GIVEN INFORMATION
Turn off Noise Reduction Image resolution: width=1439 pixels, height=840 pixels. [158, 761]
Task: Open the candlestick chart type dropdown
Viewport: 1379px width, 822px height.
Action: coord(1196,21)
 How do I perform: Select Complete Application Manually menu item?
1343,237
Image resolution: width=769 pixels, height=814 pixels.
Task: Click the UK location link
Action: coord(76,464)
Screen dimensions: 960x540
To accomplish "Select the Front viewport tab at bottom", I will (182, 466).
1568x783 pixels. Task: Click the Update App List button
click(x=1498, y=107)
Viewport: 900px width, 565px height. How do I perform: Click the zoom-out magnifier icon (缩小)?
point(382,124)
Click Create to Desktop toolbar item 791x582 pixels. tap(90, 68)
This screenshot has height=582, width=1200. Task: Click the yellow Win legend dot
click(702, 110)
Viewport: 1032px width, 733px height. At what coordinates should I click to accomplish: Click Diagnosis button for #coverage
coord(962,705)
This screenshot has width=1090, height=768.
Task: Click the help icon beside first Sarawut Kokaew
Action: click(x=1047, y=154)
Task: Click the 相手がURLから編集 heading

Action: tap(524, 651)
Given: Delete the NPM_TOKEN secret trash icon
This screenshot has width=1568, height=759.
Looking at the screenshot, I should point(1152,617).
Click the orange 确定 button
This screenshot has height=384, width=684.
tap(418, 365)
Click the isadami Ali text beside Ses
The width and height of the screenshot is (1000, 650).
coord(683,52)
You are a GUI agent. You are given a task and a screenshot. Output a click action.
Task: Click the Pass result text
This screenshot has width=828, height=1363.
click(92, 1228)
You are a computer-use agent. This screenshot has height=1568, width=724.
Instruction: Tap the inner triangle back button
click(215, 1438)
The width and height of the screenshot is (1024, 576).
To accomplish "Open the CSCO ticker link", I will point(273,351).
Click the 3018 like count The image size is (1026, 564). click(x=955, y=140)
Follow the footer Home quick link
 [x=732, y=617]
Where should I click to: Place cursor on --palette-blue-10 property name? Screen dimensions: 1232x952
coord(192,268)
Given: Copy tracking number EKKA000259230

WHAT YOU ARE ASKED TO DO
Would you return each entry exactly as it reads?

REPLY
Turn off Noise Reduction Image resolution: width=1439 pixels, height=840 pixels. [158, 761]
Task: Open the candlestick chart type dropdown
Viewport: 1379px width, 822px height.
Action: coord(1196,21)
 How do I perform: Select Complete Application Manually menu item?
1343,237
Image resolution: width=769 pixels, height=814 pixels.
Task: Click the UK location link
Action: coord(76,464)
Screen dimensions: 960x540
To accomplish "Select the Front viewport tab at bottom", I will (182, 466).
1568x783 pixels. Task: Click the Update App List button
click(x=1498, y=107)
Viewport: 900px width, 565px height. How do I perform: Click the zoom-out magnifier icon (缩小)?
point(382,124)
Click Create to Desktop toolbar item 791x582 pixels. tap(90, 68)
This screenshot has height=582, width=1200. Task: Click the yellow Win legend dot
click(702, 110)
Viewport: 1032px width, 733px height. At what coordinates should I click to accomplish: Click Diagnosis button for #coverage
coord(962,705)
This screenshot has width=1090, height=768.
Task: Click the help icon beside first Sarawut Kokaew
Action: click(x=1047, y=154)
Task: Click the 相手がURLから編集 heading

Action: tap(524, 651)
Given: Delete the NPM_TOKEN secret trash icon
This screenshot has width=1568, height=759.
Looking at the screenshot, I should point(1152,617).
Click the orange 确定 button
This screenshot has height=384, width=684.
tap(418, 365)
Click the isadami Ali text beside Ses
The width and height of the screenshot is (1000, 650).
coord(683,52)
You are a GUI agent. You are given a task and a screenshot. Output a click action.
Task: Click the Pass result text
This screenshot has width=828, height=1363.
click(92, 1228)
You are a computer-use agent. This screenshot has height=1568, width=724.
Instruction: Tap the inner triangle back button
click(215, 1438)
The width and height of the screenshot is (1024, 576).
To accomplish "Open the CSCO ticker link", I will point(273,351).
Click the 3018 like count The image size is (1026, 564). click(x=955, y=140)
Follow the footer Home quick link
 [x=732, y=617]
Where should I click to: Place cursor on --palette-blue-10 property name? Screen dimensions: 1232x952
coord(192,268)
Given: Copy tracking number EKKA000259230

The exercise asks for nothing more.